Task statement:
Rewrite the entire listing below as a numbered list, one item per line, leaving out any blank lines.

Material supplied:
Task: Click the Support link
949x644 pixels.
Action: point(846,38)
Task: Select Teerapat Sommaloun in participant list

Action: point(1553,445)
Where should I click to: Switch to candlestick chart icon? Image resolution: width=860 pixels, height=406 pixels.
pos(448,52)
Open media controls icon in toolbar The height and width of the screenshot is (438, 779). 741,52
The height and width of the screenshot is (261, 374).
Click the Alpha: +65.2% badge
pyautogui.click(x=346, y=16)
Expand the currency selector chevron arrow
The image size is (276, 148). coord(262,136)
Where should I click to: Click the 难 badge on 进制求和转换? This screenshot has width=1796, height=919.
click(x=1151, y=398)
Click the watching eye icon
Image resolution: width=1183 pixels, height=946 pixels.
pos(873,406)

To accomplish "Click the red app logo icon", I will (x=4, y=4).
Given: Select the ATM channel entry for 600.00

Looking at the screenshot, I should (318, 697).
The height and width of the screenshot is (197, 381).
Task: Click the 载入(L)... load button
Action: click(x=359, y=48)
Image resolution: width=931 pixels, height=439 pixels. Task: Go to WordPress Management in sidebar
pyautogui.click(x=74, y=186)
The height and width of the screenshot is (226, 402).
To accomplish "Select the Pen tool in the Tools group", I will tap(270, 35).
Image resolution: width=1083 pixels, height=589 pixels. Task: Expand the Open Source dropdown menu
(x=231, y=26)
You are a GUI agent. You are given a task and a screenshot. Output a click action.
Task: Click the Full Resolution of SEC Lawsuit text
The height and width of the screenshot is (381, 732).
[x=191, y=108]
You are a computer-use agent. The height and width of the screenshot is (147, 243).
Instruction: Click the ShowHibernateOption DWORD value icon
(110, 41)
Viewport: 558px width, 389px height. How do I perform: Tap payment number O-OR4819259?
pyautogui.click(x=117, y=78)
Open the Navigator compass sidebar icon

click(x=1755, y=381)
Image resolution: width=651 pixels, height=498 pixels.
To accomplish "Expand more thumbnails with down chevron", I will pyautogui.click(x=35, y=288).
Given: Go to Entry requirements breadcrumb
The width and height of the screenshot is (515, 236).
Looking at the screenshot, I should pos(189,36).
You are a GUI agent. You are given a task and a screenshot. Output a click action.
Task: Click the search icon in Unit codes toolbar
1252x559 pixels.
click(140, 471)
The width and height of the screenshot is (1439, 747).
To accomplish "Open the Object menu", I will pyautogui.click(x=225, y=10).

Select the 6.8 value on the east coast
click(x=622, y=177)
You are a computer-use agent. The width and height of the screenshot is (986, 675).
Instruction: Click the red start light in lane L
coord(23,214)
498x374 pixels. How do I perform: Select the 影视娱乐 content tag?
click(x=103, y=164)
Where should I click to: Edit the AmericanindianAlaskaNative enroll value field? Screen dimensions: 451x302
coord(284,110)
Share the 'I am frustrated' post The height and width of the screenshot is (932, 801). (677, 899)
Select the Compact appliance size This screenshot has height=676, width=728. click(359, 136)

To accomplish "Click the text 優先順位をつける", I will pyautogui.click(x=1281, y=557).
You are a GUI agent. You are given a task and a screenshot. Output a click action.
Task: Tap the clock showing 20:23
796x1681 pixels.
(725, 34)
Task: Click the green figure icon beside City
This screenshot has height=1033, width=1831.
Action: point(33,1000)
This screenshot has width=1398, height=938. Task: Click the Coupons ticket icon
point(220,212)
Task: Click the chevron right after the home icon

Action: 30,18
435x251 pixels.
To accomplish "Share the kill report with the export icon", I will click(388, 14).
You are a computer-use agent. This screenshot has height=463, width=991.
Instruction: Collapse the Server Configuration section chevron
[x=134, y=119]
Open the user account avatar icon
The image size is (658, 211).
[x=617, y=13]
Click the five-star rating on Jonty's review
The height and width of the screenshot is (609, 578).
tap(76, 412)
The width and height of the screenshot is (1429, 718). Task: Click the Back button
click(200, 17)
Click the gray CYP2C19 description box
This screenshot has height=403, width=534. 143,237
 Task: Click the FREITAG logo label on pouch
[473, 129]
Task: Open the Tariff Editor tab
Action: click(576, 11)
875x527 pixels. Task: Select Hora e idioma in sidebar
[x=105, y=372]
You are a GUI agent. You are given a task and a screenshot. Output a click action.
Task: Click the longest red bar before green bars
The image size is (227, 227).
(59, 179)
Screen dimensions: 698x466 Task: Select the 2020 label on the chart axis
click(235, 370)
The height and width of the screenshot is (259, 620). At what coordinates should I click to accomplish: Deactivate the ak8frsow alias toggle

Exercise response:
1. Task: Click the Support link
2. 949x644 pixels.
3. Action: point(846,38)
4. Task: Select Teerapat Sommaloun in participant list
5. Action: point(1553,445)
6. Where should I click to: Switch to candlestick chart icon? Image resolution: width=860 pixels, height=406 pixels.
7. pos(448,52)
8. Open media controls icon in toolbar The height and width of the screenshot is (438, 779). 741,52
9. The height and width of the screenshot is (261, 374).
10. Click the Alpha: +65.2% badge
11. pyautogui.click(x=346, y=16)
12. Expand the currency selector chevron arrow
13. The image size is (276, 148). coord(262,136)
14. Where should I click to: Click the 难 badge on 进制求和转换? This screenshot has width=1796, height=919.
15. click(x=1151, y=398)
16. Click the watching eye icon
17. Image resolution: width=1183 pixels, height=946 pixels.
18. pos(873,406)
19. To accomplish "Click the red app logo icon", I will (x=4, y=4).
20. Given: Select the ATM channel entry for 600.00
21. Looking at the screenshot, I should (318, 697).
22. The height and width of the screenshot is (197, 381).
23. Task: Click the 载入(L)... load button
24. Action: click(x=359, y=48)
25. Image resolution: width=931 pixels, height=439 pixels. Task: Go to WordPress Management in sidebar
26. pyautogui.click(x=74, y=186)
27. The height and width of the screenshot is (226, 402).
28. To accomplish "Select the Pen tool in the Tools group", I will tap(270, 35).
29. Image resolution: width=1083 pixels, height=589 pixels. Task: Expand the Open Source dropdown menu
30. (x=231, y=26)
31. You are a GUI agent. You are given a task and a screenshot. Output a click action.
32. Task: Click the Full Resolution of SEC Lawsuit text
33. The height and width of the screenshot is (381, 732).
34. [x=191, y=108]
35. You are a computer-use agent. The height and width of the screenshot is (147, 243).
36. Instruction: Click the ShowHibernateOption DWORD value icon
37. (110, 41)
38. Viewport: 558px width, 389px height. How do I perform: Tap payment number O-OR4819259?
39. pyautogui.click(x=117, y=78)
40. Open the Navigator compass sidebar icon
41. click(x=1755, y=381)
42. Image resolution: width=651 pixels, height=498 pixels.
43. To accomplish "Expand more thumbnails with down chevron", I will pyautogui.click(x=35, y=288).
44. Given: Go to Entry requirements breadcrumb
45. The width and height of the screenshot is (515, 236).
46. Looking at the screenshot, I should pos(189,36).
47. You are a GUI agent. You are given a task and a screenshot. Output a click action.
48. Task: Click the search icon in Unit codes toolbar
49. 1252x559 pixels.
50. click(140, 471)
51. The width and height of the screenshot is (1439, 747).
52. To accomplish "Open the Object menu", I will pyautogui.click(x=225, y=10).
53. Select the 6.8 value on the east coast
54. click(x=622, y=177)
55. You are a computer-use agent. The width and height of the screenshot is (986, 675).
56. Instruction: Click the red start light in lane L
57. coord(23,214)
58. 498x374 pixels. How do I perform: Select the 影视娱乐 content tag?
59. click(x=103, y=164)
60. Where should I click to: Edit the AmericanindianAlaskaNative enroll value field? Screen dimensions: 451x302
61. coord(284,110)
62. Share the 'I am frustrated' post The height and width of the screenshot is (932, 801). (677, 899)
63. Select the Compact appliance size This screenshot has height=676, width=728. click(359, 136)
64. To accomplish "Click the text 優先順位をつける", I will pyautogui.click(x=1281, y=557).
65. You are a GUI agent. You are given a task and a screenshot. Output a click action.
66. Task: Tap the clock showing 20:23
67. 796x1681 pixels.
68. (725, 34)
69. Task: Click the green figure icon beside City
70. This screenshot has height=1033, width=1831.
71. Action: point(33,1000)
72. This screenshot has width=1398, height=938. Task: Click the Coupons ticket icon
73. point(220,212)
74. Task: Click the chevron right after the home icon
75. Action: 30,18
76. 435x251 pixels.
77. To accomplish "Share the kill report with the export icon", I will click(388, 14).
78. You are a computer-use agent. This screenshot has height=463, width=991.
79. Instruction: Collapse the Server Configuration section chevron
80. [x=134, y=119]
81. Open the user account avatar icon
82. The image size is (658, 211).
83. [x=617, y=13]
84. Click the five-star rating on Jonty's review
85. The height and width of the screenshot is (609, 578).
86. tap(76, 412)
87. The width and height of the screenshot is (1429, 718). Task: Click the Back button
88. click(200, 17)
89. Click the gray CYP2C19 description box
90. This screenshot has height=403, width=534. 143,237
91.  Task: Click the FREITAG logo label on pouch
92. [473, 129]
93. Task: Open the Tariff Editor tab
94. Action: click(576, 11)
95. 875x527 pixels. Task: Select Hora e idioma in sidebar
96. [x=105, y=372]
97. You are a GUI agent. You are given a task and a screenshot. Output a click action.
98. Task: Click the longest red bar before green bars
99. The image size is (227, 227).
100. (59, 179)
101. Screen dimensions: 698x466 Task: Select the 2020 label on the chart axis
102. click(235, 370)
103. The height and width of the screenshot is (259, 620). At what coordinates should I click to accomplish: Deactivate the ak8frsow alias toggle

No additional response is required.